Collected data entries ::
------------------------------------------------------------

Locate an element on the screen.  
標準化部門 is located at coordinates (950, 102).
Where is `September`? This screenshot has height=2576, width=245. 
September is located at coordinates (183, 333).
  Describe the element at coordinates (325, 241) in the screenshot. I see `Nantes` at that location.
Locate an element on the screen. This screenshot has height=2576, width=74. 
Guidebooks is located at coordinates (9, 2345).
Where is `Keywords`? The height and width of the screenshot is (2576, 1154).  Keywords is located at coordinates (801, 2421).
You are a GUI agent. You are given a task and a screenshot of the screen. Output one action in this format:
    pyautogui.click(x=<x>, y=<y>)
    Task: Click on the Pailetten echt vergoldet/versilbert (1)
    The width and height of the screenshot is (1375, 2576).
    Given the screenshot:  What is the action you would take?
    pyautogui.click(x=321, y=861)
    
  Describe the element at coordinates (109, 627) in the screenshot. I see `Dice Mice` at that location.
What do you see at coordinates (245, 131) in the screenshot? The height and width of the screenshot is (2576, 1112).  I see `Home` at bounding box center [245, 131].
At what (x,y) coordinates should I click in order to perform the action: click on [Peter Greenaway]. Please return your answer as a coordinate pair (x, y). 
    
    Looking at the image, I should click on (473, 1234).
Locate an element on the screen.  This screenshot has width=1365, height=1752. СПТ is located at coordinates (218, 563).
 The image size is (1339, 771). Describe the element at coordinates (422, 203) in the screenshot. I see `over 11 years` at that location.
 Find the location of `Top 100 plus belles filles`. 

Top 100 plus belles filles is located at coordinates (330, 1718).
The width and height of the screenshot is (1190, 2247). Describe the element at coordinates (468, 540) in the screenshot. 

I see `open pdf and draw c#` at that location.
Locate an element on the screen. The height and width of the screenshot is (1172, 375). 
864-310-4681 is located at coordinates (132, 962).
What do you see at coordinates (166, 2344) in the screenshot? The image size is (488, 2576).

------------------------------------------------------------

Put the data into a numbered list, from the line containing "What do you see at coordinates (245, 131)" through the end of the data, leaving out blank lines.

TASK RESPONSE ::
1. What do you see at coordinates (245, 131) in the screenshot? The height and width of the screenshot is (2576, 1112).  I see `Home` at bounding box center [245, 131].
2. At what (x,y) coordinates should I click in order to perform the action: click on [Peter Greenaway]. Please return your answer as a coordinate pair (x, y). 
3.     Looking at the image, I should click on (473, 1234).
4. Locate an element on the screen.  This screenshot has width=1365, height=1752. СПТ is located at coordinates (218, 563).
5.  The image size is (1339, 771). Describe the element at coordinates (422, 203) in the screenshot. I see `over 11 years` at that location.
6.  Find the location of `Top 100 plus belles filles`. 
7. Top 100 plus belles filles is located at coordinates (330, 1718).
8. The width and height of the screenshot is (1190, 2247). Describe the element at coordinates (468, 540) in the screenshot. 
9. I see `open pdf and draw c#` at that location.
10. Locate an element on the screen. The height and width of the screenshot is (1172, 375). 
11. 864-310-4681 is located at coordinates (132, 962).
12. What do you see at coordinates (166, 2344) in the screenshot? The image size is (488, 2576).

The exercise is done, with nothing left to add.